#2
“Kata dokter kau belum boleh beraktifitas
seperti biasa, karena banyak benturan di badan kamu. Sebaiknya kamu menginap
dirumahku, motormu sudah ada dirumah. Untuk kost-mu nanti aku yang atur, kamu
tinggal dirumahku mulai sekarang. Barang-barangmu biar sopirku yang mengambil.
Kamarmu sudah siap.” Kataku sambil mengendarai SUV putih kesayanganku. Edward
hanya menggeleng mendengar keputusanku.
“Sejak kapan aku menyetujui hal ini?
Bagaimana dengan orang tuaku kalau aku tau aku tinggal bersama seorang gadis sepertimu?”
tanya Edward sambil menatapku curiga.
“Sejak tadi. Masalah orang tuamu nanti aku
yang atur. Aku tahu kalau ayah kamu kerja ditempat ayah aku. Nanti bisa
diatur.” Kataku yang masih menggampangkan.
“Terserah apa katamu saja, kalau ada
apa-apa kau yang tanggung.” Jawab Edward dengan ketus.
“Yayayaya…” kataku memainkan mataku.
Sampai dirumah, kami menuju kesebuah kamar
yang akan ditempati Edward. Rumahku sepi, karena hanya aku dan dua pembantu
yang tinggal.
Tak ada sepatah katapun yang keluar dari
mulut Edward ketika memasuki kamar yang akan ditinggalinya.

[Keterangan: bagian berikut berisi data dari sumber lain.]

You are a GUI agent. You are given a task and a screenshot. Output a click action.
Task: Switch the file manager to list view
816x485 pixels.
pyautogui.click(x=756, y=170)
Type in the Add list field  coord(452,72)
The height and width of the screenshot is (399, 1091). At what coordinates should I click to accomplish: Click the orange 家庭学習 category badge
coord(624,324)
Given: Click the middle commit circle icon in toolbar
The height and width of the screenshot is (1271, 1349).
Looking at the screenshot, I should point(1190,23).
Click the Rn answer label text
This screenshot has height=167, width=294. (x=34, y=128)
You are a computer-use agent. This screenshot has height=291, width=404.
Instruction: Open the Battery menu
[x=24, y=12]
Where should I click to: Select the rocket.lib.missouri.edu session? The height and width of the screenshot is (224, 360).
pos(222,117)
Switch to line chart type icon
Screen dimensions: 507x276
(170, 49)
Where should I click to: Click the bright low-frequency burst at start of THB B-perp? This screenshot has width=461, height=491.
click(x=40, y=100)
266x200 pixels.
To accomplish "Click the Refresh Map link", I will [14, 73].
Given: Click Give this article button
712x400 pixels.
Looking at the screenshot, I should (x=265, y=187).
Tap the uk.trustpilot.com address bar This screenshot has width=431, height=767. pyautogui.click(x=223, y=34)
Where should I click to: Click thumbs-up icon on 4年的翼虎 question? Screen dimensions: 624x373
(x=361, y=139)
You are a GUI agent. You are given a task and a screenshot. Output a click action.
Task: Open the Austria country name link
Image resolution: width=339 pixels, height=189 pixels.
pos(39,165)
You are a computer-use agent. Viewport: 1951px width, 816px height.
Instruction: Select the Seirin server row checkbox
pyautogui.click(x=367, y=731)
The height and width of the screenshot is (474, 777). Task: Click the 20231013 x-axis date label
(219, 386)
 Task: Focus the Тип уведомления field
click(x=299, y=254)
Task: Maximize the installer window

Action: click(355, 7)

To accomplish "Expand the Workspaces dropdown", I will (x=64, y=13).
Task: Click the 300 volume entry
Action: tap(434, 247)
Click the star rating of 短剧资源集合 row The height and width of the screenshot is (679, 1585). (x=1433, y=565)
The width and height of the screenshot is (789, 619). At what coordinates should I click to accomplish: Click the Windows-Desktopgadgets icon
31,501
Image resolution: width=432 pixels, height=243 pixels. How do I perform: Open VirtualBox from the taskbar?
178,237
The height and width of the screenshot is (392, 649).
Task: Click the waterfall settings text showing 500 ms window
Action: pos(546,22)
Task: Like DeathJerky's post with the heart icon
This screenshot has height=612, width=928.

Mungkin dia kagum
atau malah tidak suka. Aku tidak bisa mengartikan tatapannya itu. Kami hening
sesaat kemudian aku memulai pembicaraan.
“Hey! Edward kenapa kau diam saja?” tanyaku
sambil mengibas-ngibaskan tanganku tepat didepan wajahnya.
“Hey.. iya.. apa yang kau bicarakan?” kata
Edward mulai tersadar dari lamunannya.
“Kau.. Aku tanya, kenapa kau diam saja?
Kamu tidak suka kamarnya?”
“Eh.. Tidak, aku suka. Mungkin ini malah
terlalu mewah untukku. Aku tak mau merepotkanmu.” Kata Edward menuju sofa dekat
jendela kaca yang menjadi pintu sekaligus sekat antara kamar dengan balkon.
“Kau tak merepotkanku, sama sekali tidak.
Ingat, Aku yang memaksamu tinggal disini. Malah kau membantuku…” kataku sambil
menyusul Edward, duduk disampingnya. Terasa beda sekali, aku merasa nyaman
berada didekatnya. Aku merasakan hembusan angin yang lembut membelai rambut
panjang terurai milikku.
“Membantu? Maksudmu?” Tanya Edward sambil
menyernyitkan dahinya.
“Iya.. Kau tau kan bagaimana aku dikampus.
Tentu berbanding terbalik denganmu yang selalu mendapat predikat mahasiswa
teladan dan blablabla. Aku ingin kau mengajariku semua materi yang tak aku
mengerti. Bisa? Aku akan membayarmu setiap bulan jika kau mau.”
“Kau tak perlu membayarku, aku mau
mengajarimu tapi hanya sebatas kemampuanku.”
“Baiklah, setiap malam kau akan
mengajariku. Aku akan tetap membayarmu, itu hak mu. Atau aku suruh ayahku untuk
memecat ayahmu karena kau tidak mau menerima upahmu?!” kataku sambil memegang
pundak Edward agak keras.
“Auu.. Baiklah, lepaskan tanganmu dari
pundakku. Sakit…” kata Edward merintih sambil mengusap pundak kirinya yang
memerah karena remasanku.
“Oke.. aku keluar dulu. Pakaianmu ada
dikoper sebelah lemari, pindahkan kedalam lemari. Atau aku panggil bibi
membereskan semua?” kataku lalu berhenti diambang pintu.
“Tidak.. aku bisa sendiri. Terimakasih.”
Kata Edward menuju kopernya dan membereskannya.
“Baiklah. Aku kekamar dulu, kamarku
disebelah. Kalau butuh apa-apa panggil bibi atau mamang. Kalau mau kekamarku
masuk saja, tik pernah dikunci.”
Aku menutup pintu kamar Edward, sebuah
anggukan kecil jawaban yang cukup untuk mengerti semua penjelasanku tadi.
Segera kurebahkan badanku di tempat tidur. Memandangi langit-langit tanpa
memikirkan apapun membuatku mengantuk. Dan akhirnya terlelap.